Text section:
1. Where is your pointer for your degree wheel...don't see it in the pics?

2. Was your test motor ever rebuilt...has there been any material decked from the block or milled from the head?

3. Do you have a set of B20A cams to compare to your USDM cams?

Cheers!
i know it's a long thread, but had you read it all you would have found the answers to the first 2 questions. for the third, no i dont have a set of jdm b20a cams to do the same to.

if anyone wants to donate a set of jdm b20a cams for me to get info on, im sure it'd be helpful to know. or if you need the cams but can part with them for a week or two, you could always ship them to me along with some form of payment to ship them back to you as soon as im done with them. for anyone willing to do this though, please be from the U.S. makes it quicker and easier to ship back and forth

OMega said:
Good job! Research like this helps us make more power. It better then the shot gun approach. This information also back why cam gears help so much on a stock setup. With my stuck setup I was able to shave off .2 off my track times after adjusting my cam gears.
sounds about right. now imagine what you could do to your times if you could get longer duration regrinds with even a bit more overlap then the stock cams with adj gears allow lol.

Extracted entries:
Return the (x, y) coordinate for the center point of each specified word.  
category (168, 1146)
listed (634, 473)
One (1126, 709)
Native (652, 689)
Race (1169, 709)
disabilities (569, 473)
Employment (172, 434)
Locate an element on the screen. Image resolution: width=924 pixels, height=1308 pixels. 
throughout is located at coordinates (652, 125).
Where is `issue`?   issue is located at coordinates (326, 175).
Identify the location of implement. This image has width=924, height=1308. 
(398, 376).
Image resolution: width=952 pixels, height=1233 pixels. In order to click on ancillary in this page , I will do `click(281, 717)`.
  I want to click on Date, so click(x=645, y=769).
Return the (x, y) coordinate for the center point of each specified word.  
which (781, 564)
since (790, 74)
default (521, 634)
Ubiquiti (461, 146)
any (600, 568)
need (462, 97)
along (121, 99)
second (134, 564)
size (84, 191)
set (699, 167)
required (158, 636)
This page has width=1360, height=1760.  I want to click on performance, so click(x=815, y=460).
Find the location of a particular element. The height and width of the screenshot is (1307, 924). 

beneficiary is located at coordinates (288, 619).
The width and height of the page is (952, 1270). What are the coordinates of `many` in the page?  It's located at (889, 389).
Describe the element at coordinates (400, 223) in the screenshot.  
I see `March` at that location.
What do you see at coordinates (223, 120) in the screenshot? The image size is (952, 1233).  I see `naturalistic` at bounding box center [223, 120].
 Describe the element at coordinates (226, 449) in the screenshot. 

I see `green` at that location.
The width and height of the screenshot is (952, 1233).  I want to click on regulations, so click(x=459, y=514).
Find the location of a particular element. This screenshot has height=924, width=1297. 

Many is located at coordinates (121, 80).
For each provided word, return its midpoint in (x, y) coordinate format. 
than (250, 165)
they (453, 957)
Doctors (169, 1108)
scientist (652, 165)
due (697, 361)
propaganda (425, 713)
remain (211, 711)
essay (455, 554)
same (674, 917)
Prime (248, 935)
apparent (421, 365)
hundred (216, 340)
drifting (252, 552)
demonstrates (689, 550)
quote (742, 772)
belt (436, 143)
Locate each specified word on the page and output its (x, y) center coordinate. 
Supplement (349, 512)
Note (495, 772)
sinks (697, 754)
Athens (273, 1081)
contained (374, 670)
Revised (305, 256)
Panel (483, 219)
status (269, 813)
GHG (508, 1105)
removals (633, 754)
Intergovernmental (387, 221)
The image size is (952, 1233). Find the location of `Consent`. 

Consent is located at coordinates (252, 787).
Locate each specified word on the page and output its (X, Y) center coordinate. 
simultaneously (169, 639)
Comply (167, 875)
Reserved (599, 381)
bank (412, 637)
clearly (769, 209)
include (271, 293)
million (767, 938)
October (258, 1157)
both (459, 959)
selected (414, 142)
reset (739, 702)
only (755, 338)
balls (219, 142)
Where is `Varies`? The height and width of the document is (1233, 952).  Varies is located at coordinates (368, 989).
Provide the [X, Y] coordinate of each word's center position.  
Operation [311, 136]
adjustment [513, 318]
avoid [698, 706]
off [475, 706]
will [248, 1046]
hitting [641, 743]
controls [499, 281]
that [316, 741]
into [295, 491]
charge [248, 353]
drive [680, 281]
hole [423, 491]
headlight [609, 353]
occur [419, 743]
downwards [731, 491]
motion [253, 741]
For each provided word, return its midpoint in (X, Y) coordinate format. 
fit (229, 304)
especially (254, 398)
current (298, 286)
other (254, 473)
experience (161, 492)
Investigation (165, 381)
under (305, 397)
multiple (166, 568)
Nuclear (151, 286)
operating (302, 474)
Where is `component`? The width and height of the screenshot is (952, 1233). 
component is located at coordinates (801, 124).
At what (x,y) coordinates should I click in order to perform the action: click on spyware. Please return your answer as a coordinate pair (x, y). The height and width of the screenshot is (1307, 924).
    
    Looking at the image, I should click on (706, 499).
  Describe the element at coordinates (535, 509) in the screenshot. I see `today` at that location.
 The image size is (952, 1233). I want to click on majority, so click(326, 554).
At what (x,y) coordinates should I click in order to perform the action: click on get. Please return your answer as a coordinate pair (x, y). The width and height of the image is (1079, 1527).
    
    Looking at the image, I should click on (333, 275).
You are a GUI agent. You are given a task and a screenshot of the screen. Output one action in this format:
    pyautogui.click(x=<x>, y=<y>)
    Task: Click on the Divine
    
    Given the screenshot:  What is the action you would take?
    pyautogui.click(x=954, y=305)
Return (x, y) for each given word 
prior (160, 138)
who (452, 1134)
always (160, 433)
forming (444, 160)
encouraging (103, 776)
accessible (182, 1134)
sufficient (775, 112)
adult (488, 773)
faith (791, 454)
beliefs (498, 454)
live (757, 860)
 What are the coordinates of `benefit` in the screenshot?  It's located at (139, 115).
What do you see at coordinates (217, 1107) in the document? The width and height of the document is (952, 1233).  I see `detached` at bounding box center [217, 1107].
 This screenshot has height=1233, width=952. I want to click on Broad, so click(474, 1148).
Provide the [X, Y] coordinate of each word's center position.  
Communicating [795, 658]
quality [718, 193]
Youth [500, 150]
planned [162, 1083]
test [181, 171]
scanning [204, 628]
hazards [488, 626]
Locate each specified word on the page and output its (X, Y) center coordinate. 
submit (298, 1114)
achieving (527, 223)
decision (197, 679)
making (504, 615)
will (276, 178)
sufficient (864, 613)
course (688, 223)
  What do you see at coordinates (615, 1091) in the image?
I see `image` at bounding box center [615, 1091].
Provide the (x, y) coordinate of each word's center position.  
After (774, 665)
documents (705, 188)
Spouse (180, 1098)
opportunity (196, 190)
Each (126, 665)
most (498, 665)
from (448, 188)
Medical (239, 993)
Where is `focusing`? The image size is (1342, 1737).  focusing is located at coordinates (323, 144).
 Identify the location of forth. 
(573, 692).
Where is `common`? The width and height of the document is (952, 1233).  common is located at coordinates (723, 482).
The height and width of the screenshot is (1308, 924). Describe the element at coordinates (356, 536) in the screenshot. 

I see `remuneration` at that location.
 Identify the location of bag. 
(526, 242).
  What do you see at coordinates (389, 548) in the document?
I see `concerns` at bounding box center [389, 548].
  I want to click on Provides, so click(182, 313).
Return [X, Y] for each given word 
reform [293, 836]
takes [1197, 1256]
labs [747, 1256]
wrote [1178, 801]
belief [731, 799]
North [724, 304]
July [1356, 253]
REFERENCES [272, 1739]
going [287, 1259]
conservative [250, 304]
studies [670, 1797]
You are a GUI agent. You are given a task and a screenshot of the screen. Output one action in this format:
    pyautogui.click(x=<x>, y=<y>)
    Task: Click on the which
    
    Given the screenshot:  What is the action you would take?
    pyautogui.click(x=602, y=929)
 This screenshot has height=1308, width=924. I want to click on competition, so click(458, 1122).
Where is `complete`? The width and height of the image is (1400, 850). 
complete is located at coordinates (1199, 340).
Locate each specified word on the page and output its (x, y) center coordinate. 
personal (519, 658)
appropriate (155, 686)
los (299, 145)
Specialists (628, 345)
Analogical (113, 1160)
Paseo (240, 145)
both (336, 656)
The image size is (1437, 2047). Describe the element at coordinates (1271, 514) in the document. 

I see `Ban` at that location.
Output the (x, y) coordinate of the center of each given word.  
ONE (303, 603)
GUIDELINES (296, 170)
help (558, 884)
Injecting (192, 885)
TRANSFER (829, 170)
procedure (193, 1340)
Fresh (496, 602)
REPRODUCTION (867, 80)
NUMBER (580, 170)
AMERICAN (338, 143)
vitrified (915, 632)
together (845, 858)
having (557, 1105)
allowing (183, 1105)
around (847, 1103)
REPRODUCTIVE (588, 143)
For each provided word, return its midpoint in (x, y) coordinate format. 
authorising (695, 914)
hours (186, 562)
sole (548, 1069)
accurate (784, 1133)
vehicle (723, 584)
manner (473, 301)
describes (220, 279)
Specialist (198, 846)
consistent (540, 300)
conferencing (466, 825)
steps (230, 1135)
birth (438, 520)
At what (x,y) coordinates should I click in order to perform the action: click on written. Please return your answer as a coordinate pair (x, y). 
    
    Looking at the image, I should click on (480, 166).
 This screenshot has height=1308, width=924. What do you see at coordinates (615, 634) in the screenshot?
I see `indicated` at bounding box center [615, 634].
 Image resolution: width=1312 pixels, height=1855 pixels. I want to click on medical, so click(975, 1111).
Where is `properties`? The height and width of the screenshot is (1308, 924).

Aim A: Quote the stretch of the cam forum thread from "i know it's" through "the same to.".
Aim B: Write what comes next in the cam forum thread, picking up after its final sentence.

Exercise response A:
i know it's a long thread, but had you read it all you would have found the answers to the first 2 questions. for the third, no i dont have a set of jdm b20a cams to do the same to.

Exercise response B:
this is the main reason i decided to get all this info in the first place; so i have a base platform to get reground. so i know what the cams are originally, so i could figure out what i want changed, and to provide the grider with the information so he knows what and how much to grind off where to get the new specs i provide. other reason for doin it was cuz i really want to know the exact diference between b20a5 and b21a1 cams. third reason is cuz i know all of you that are serious about your motors could sure use the knowledge lol, and the ones that dont need to know would at least like to know and appreciate the info haha

valenburg said:
so at this point new cams are def. must. How are these cam specs compared to the b18b cams or any other cross transferable cams.
i'm really not sure. i dont have much for specs on stock b18b cams.

David Mansfield said:
sweet man this is awsome info!! I cant wait to see the B21 cam info. Mabe you can do the same for the B20 JDM motors?
thanks, same here. as for the jdm cams, scroll up...
 
#8 ·
on my way outside right now to install the b21a1 cams and get the info for them. i'll add it to the first post once completed. bout 2 or 3 hours from now should have the info in here.

wow, i just realised how dedicated i am to this site haha. i got exactly 3 hours sleep last night (this morning lol) just so i could get up early enough to get this info for the b21 cams lol. well, not sure yet actually if its my dedication to the site, or just my wicked anxious curiosity to see the outcome of the b21 cams compared to the b20a5 cams
 
#9 ·
motoxxxman said:
i know it's a long thread, but had you read it all you would have found the answers to the first 2 questions. for the third, no i dont have a set of jdm b20a cams to do the same to.

...
Now is where I have to admit that I didn't read the setup portion of your thread too closely...just skipped ahead to the results- :crazy:

I'm sure you have never done anything like that on this site...open mouth, insert foot!

Cheers!
 
#12 · (Edited)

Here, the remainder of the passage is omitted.